Provided text:
In the
summer of 2011, I had the opportunity to join over thirty of my fellow
Wittenberg students for a month-long service trip to Lesotho. As many before me
have said, it is an experience that is almost impossible to put into words.
Each time I reflect, my mind wanders to a different element of the experience.
The work was hard, but as we drove by fields and homes on our way to the day’s
worksite, I saw men and women–small children even–bent over at their own work.
The drive every day told the same story: to Morija, Maseru, Motsekua, Roma.
Everywhere we looked, the Basotho
were tending to their fields; feeling the strain in my muscles, therefore, was
my own personal way of honoring those who are chained to that unyielding earth
day after day in the struggle to get by.

Task instructions:
[a] Answer these questions using the Lesotho passage:
(i) How long did the service trip last?
(ii) Which places are named as stops on the daily drive?
(iii) What were the Basotho doing everywhere the group looked?
[b] Print the Lesotho passage between "Each time I" and "struggle to get by.", inclusive.
[c] Decide whether each statement agrees with the Lesotho passage, and back each answer with the words that settle it:
(i) The trip took place in the summer of 2011.
(ii) Fewer than twenty students went on the trip.
(iii) The writer finds the experience easy to describe.

Material:
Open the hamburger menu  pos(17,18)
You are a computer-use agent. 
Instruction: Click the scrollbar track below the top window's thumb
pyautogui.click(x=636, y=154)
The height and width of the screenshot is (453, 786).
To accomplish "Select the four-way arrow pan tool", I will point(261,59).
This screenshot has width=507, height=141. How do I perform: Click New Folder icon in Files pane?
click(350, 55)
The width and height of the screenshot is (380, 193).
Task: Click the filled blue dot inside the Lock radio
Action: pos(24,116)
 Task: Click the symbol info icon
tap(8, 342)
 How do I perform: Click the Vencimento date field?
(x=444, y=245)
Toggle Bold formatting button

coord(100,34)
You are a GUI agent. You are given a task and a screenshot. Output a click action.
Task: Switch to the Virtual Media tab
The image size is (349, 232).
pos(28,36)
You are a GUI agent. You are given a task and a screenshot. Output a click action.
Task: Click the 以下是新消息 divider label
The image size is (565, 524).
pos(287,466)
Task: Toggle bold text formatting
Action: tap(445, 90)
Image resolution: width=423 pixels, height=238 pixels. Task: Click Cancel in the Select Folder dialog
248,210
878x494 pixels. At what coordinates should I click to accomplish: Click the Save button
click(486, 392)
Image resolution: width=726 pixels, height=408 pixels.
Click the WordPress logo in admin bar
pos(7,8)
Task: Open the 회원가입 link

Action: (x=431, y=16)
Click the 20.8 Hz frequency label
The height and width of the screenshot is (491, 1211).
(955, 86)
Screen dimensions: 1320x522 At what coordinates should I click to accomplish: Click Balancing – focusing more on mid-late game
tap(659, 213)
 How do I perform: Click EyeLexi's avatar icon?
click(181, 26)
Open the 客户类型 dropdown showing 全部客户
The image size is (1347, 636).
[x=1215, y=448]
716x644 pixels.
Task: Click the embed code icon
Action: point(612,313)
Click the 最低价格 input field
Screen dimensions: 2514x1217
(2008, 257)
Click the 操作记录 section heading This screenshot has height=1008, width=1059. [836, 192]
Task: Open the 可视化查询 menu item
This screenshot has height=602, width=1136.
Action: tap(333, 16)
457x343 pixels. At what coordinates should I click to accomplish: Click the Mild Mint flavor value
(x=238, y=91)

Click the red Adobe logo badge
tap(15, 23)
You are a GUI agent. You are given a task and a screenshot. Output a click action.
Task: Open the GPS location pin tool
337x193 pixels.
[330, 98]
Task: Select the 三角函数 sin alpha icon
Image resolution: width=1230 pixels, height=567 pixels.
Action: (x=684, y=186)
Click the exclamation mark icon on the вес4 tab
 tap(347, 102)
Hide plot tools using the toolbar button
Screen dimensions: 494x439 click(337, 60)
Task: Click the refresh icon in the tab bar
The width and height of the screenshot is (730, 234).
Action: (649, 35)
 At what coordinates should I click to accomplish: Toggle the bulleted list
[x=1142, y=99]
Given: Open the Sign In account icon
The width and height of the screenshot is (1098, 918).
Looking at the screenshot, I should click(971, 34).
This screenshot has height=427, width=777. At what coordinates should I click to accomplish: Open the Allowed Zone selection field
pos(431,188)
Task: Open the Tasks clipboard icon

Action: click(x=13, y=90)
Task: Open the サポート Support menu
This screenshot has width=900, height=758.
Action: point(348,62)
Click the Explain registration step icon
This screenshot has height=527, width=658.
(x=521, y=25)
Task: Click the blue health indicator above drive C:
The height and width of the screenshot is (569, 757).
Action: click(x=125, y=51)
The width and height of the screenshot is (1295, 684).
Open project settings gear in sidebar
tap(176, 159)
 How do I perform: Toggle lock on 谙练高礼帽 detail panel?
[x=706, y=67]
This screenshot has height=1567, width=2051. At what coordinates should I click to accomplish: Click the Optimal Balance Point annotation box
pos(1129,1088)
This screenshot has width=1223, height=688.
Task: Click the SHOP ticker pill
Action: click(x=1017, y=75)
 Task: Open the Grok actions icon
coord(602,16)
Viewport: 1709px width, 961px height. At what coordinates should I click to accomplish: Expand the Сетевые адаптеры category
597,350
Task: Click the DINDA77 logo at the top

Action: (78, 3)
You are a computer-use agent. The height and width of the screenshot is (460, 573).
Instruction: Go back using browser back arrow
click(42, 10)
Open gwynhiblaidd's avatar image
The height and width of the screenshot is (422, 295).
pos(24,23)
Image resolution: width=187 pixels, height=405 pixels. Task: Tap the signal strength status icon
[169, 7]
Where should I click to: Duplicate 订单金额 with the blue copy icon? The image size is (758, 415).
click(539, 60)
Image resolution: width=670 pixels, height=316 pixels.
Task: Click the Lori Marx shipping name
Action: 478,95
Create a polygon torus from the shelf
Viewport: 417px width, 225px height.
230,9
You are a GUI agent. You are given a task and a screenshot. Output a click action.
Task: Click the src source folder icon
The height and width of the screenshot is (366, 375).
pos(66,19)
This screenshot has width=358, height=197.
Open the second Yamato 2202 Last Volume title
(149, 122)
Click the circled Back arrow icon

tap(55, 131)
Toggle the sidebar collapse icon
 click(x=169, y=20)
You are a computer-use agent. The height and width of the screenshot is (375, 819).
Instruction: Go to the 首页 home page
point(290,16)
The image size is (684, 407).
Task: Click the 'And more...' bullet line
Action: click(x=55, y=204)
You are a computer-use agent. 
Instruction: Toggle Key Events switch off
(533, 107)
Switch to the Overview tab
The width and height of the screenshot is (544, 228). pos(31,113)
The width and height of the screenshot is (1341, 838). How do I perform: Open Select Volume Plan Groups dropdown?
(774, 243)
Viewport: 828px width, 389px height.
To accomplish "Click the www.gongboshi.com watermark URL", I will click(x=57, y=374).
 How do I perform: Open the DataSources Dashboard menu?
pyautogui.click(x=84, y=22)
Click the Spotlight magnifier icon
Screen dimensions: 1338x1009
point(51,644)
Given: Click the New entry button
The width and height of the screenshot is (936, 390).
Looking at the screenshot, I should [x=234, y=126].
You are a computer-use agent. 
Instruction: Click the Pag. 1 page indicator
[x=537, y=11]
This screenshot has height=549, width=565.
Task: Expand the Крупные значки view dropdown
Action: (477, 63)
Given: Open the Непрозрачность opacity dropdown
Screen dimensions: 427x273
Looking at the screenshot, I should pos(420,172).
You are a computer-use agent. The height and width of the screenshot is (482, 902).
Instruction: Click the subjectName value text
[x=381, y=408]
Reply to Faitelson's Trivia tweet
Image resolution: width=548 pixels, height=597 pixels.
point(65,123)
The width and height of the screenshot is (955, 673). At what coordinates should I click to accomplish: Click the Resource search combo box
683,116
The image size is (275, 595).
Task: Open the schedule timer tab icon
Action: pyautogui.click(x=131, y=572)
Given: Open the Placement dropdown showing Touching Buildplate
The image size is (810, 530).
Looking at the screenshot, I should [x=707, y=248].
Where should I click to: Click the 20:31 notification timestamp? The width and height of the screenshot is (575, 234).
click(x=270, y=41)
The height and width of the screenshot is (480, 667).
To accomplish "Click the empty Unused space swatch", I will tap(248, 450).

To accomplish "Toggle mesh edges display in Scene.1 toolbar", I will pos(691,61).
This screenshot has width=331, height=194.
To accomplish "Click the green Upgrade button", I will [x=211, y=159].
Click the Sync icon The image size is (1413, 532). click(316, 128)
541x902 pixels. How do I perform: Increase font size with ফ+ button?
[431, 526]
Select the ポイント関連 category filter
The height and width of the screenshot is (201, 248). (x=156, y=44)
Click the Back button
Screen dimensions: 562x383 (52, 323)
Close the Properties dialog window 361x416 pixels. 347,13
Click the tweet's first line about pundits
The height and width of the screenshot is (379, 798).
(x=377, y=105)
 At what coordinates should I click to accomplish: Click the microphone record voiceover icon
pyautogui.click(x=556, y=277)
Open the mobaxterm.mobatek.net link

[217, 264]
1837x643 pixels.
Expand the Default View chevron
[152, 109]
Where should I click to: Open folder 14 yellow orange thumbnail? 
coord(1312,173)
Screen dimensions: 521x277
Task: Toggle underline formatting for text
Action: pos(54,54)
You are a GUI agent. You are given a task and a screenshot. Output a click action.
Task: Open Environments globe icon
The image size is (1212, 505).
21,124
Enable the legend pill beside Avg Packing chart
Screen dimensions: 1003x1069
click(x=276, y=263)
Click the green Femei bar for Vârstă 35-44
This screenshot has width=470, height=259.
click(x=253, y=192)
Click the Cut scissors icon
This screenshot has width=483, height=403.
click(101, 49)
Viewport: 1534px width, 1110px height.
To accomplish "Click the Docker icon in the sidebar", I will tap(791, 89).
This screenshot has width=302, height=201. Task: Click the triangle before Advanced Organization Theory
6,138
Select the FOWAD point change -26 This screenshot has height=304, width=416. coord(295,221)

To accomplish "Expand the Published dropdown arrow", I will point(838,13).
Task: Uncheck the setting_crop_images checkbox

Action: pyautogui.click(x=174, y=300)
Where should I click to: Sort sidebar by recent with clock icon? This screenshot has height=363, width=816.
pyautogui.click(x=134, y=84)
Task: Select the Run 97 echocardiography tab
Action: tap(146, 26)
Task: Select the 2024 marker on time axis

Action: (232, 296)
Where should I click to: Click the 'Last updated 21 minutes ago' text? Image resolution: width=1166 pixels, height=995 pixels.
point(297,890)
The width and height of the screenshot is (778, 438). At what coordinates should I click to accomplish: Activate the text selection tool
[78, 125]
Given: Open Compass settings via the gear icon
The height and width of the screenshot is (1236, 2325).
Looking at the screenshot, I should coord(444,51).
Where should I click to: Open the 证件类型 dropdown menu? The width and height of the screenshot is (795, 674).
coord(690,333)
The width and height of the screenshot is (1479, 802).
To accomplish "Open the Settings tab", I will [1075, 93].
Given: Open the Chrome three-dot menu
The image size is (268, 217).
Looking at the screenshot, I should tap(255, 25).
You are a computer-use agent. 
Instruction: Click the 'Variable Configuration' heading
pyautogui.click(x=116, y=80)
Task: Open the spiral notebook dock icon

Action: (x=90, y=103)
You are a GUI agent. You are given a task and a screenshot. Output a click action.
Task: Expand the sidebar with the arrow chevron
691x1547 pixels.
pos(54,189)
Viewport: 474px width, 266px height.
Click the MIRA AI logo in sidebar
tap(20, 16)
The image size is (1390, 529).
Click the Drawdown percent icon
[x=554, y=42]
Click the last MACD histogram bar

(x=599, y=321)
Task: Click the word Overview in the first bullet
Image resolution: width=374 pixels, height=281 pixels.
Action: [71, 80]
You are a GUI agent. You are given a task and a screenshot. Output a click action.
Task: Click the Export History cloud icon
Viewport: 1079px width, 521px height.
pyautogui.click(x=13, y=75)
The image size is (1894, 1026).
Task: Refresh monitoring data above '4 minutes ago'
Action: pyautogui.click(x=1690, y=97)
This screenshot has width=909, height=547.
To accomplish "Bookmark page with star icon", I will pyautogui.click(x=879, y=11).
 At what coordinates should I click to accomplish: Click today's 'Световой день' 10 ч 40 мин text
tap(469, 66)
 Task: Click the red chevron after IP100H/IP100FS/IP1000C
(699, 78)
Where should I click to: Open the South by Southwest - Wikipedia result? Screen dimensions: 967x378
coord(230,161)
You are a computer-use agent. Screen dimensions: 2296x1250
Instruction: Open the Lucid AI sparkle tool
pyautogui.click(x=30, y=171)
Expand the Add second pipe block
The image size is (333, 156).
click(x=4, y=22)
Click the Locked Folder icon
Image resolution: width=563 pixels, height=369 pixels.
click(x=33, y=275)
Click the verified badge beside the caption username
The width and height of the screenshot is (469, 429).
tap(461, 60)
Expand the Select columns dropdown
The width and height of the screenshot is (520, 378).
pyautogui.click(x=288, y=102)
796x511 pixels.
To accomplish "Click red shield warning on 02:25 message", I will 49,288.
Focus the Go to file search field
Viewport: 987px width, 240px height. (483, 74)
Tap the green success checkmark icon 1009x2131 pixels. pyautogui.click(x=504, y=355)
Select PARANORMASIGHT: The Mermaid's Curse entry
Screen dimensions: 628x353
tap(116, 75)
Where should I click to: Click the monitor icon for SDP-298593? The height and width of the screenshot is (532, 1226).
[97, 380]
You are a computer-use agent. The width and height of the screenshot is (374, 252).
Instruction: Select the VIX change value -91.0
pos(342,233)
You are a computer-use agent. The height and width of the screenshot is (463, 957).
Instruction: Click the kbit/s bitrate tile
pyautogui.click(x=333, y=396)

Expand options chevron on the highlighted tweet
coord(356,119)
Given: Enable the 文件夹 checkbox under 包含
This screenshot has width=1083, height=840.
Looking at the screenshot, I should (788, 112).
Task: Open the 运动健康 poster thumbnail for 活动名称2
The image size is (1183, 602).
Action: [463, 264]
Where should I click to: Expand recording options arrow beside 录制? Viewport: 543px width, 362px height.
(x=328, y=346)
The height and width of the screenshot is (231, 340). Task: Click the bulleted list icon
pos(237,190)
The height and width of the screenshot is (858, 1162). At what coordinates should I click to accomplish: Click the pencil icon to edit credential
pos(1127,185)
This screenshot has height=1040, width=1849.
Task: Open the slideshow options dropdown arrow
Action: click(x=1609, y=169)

Solved tasks:
[a]
(i) A month.
(ii) Morija, Maseru, Motsekua and Roma.
(iii) Tending to their fields.

[b]
Each time I reflect, my mind wanders to a different element of the experience.
The work was hard, but as we drove by fields and homes on our way to the day’s
worksite, I saw men and women–small children even–bent over at their own work.
The drive every day told the same story: to Morija, Maseru, Motsekua, Roma.
Everywhere we looked, the Basotho
were tending to their fields; feeling the strain in my muscles, therefore, was
my own personal way of honoring those who are chained to that unyielding earth
day after day in the struggle to get by.

[c]
(i) Yes: "In the summer of 2011"
(ii) No: "over thirty of my fellow Wittenberg students"
(iii) No: "it is an experience that is almost impossible to put into words"